In the second of a series of articles celebrating the swans that reside on the lakes of Wanstead Park and Wanstead Flats, Tracey Adebowale-Jones welcomes new life, locally and across the waterways of Britain
In Wanstead Park, we have three breeding pairs of swans on our four lakes (known to swans as territories), Perch Pond, Heronry Pond, Ornamental Waters and Shoulder Of Mutton Pond. Over on Wanstead Flats, we have a breeding pair (and very unusually a mistress!) on Alexander Lake, and on Jubilee Pond, we have a non-breeding flock.
Swan pairs will nest on the same territory every year unless they are driven away by another pair looking for a nesting site. The early months of spring often see many territorial spats on the lakes, which can result in injury or even death. Once established, however, it is a journey of hard work and waiting for the breeding pair.
The swans will spend many hours building their nest from twigs, leaves and vegetation. Sadly, as our litter problem becomes more of an issue, we will see plastic and bits of rubbish in the nest, so it is important that we keep our parks clean. The female (pen) will create a hollow in the middle of the nest as she builds the walls higher to keep safe from predators. The nest will usually be surrounded by water and hidden from sight as much as possible.

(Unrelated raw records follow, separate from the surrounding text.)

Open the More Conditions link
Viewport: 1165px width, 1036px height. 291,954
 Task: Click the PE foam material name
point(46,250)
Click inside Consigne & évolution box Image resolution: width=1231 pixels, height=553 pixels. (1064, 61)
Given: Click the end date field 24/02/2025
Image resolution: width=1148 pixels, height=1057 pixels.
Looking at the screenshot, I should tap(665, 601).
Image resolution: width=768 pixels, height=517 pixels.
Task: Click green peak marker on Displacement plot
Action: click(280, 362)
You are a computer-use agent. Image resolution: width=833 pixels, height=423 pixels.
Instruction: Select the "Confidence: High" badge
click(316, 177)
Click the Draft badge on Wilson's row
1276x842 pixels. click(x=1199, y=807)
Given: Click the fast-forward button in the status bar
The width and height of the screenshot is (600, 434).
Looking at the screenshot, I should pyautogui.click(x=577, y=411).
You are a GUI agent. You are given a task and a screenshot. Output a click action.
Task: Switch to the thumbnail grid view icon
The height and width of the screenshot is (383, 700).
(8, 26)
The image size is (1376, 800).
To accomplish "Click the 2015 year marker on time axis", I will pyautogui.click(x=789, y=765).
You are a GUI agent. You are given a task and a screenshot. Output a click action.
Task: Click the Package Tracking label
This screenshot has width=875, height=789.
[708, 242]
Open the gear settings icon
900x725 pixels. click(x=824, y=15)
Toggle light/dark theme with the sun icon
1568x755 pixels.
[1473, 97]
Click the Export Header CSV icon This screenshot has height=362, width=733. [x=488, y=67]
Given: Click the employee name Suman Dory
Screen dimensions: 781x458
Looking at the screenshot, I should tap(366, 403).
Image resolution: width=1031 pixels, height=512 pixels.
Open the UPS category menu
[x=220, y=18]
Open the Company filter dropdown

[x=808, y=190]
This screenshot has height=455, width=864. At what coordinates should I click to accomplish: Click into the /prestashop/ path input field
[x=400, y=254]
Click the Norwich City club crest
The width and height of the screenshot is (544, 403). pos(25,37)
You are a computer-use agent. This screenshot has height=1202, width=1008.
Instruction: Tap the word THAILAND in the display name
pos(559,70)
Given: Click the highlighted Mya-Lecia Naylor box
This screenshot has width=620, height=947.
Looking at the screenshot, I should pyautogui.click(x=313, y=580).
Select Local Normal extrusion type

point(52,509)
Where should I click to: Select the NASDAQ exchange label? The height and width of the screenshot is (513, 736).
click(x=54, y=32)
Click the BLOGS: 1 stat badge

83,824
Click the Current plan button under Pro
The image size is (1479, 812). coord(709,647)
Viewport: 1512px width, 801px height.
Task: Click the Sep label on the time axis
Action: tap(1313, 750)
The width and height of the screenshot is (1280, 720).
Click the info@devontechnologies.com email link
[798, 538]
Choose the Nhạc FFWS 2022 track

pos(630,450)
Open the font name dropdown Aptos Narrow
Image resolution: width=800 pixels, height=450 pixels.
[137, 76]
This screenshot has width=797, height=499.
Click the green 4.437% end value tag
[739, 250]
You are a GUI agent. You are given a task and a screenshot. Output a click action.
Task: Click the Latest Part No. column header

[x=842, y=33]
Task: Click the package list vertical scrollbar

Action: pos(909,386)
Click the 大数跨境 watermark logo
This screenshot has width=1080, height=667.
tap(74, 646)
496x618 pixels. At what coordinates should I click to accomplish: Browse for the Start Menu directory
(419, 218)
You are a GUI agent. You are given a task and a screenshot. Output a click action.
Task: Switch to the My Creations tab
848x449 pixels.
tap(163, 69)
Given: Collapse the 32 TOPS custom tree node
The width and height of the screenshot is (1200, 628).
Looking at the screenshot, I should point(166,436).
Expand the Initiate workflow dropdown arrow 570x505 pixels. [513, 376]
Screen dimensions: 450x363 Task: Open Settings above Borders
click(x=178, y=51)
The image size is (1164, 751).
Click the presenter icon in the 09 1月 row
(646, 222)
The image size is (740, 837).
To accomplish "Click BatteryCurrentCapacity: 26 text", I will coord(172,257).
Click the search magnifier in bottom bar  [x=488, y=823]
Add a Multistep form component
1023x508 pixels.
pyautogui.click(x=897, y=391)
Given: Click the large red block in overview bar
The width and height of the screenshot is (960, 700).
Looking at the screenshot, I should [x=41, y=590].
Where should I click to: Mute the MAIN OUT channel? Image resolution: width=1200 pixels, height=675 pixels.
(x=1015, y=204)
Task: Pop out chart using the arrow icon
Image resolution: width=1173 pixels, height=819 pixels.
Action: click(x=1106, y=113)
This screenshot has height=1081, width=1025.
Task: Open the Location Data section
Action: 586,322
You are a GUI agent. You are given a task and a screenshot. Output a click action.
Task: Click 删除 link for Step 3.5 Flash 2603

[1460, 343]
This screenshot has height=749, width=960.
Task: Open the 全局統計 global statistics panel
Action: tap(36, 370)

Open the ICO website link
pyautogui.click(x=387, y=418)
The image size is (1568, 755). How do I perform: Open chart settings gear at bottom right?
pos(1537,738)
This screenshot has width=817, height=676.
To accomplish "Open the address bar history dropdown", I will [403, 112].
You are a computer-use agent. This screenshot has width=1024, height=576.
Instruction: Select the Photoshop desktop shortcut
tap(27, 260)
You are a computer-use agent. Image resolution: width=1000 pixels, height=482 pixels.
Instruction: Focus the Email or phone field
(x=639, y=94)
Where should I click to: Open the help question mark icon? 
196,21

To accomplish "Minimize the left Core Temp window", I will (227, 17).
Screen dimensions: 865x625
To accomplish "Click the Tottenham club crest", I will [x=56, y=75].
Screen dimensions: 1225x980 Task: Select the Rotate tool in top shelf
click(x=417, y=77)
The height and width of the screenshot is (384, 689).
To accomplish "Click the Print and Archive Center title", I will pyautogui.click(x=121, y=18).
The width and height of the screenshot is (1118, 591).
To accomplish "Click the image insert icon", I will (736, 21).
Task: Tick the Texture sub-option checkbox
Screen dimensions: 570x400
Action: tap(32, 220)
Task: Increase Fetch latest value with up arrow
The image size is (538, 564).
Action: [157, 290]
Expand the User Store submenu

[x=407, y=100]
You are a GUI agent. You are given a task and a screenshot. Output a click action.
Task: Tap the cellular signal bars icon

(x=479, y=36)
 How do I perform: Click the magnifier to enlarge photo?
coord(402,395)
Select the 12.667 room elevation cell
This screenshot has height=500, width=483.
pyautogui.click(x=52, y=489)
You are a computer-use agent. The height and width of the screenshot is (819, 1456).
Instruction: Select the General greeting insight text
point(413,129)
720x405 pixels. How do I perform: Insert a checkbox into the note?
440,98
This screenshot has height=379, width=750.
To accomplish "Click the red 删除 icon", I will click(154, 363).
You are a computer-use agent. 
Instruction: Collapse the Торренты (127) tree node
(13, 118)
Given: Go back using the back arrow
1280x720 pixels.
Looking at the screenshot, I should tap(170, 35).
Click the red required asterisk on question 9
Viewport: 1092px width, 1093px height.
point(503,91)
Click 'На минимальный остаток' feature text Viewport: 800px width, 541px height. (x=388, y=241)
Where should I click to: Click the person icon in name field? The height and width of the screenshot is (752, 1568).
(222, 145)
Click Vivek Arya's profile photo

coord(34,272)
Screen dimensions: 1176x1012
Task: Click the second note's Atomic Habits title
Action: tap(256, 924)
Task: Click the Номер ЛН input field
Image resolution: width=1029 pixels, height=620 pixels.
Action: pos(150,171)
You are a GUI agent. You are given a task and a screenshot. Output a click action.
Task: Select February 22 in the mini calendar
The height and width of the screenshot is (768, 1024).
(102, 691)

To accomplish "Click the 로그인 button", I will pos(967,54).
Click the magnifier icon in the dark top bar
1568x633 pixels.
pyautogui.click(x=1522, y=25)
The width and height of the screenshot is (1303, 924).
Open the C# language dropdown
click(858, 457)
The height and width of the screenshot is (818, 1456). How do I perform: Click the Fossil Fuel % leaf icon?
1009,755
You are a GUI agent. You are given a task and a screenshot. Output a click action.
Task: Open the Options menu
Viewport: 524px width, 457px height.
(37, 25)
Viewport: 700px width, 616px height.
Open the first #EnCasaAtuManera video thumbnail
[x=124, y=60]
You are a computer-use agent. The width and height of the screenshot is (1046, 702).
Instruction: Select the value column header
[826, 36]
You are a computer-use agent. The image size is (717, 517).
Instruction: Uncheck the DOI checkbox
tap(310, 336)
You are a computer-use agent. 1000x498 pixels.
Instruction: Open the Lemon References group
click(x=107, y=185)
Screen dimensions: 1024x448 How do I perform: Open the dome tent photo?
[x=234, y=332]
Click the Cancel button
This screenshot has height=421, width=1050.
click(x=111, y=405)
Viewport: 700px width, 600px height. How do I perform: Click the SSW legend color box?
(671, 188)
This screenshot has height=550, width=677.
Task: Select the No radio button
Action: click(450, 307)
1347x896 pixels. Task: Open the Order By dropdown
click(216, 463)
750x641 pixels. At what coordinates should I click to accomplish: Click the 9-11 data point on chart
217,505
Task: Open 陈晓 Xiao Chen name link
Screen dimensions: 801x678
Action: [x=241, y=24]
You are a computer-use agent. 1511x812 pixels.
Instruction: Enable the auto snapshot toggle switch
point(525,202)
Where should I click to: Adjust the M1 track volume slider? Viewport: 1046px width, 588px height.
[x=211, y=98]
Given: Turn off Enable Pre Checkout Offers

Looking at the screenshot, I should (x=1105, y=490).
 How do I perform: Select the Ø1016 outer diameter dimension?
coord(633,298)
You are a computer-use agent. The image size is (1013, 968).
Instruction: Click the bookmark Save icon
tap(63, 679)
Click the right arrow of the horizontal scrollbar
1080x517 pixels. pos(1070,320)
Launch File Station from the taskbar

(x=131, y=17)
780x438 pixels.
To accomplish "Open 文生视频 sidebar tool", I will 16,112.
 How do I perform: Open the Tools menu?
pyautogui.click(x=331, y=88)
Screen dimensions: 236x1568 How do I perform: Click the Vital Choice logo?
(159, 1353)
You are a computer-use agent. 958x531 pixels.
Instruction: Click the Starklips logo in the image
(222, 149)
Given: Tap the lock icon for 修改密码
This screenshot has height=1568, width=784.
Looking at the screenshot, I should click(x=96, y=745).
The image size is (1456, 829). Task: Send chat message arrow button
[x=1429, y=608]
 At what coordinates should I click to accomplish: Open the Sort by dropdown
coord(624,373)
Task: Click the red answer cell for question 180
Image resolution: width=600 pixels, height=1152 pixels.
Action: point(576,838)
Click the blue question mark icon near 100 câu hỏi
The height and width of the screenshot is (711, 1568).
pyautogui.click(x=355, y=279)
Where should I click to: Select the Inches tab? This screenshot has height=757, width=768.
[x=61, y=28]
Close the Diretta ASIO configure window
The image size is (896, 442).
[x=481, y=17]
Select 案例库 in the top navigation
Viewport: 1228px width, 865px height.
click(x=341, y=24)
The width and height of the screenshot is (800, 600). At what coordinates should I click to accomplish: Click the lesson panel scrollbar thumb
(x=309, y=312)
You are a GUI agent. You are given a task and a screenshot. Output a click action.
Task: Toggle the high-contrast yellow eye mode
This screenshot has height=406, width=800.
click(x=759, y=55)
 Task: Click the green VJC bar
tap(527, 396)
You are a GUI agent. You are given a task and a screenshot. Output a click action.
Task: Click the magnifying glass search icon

From late April, the pen will start laying and incubating, leaving the nest only to eat and bathe – but only for short periods. The male (cob) will be seen displaying his feathers as a sign to stay away and will stay close by to protect his mate and soon-to-be new family. Swans will lay up to 10 eggs; hatching occurs from May to June/July. Once the cygnets are hatched, it is a testing time for the parents as they protect them from gulls, pike, terrapins and, sadly, humans.
Last year, Wanstead Park saw eggs taken and smashed and the Perch pair lost all their cygnets to predators. The Ornamental pair were much luckier, having immediately moved their clutch to a safer nest site following hatching, and managed to keep seven of their eight cygnets.
It’s a difficult time for the swan volunteers too, as we keep close guard over the breeding pairs and monitor their nests and their cygnets. We all feel a sense of loss when we see one cygnet has gone missing, let alone all of them. Within a day of the Perch pair hatching eight eggs this year, one went missing.
This breeding season has obviously fallen in the midst of the Covid-19 lockdown, and the park has attracted so many more visitors. The swans and their cygnets have become used to a number of photographers at any one time, bringing their youngsters onto the bank for food and attention. But this leaves them vulnerable, as people still do not put dogs on leads or children run to see them. It is at this point that swans can show their more protective side and hiss and raise their wings. It is not only humans who are sent off; Canada geese, coots and ducks are all sent away, often by the cob, if they come within a wing length of the swan family. Their little downy, fluffy babies are well protected by their large parents.
By eight to 10 weeks old, if they have survived, the cygnets will have reached half their adult size and have their grey-brown plumage. At 13 to 17 weeks, those once tiny cygnets are ready to learn to fly, and by September they are practising their flight techniques with the help of mum and dad. In the park, you are often able to witness the whole family taking off and returning after a flying lesson.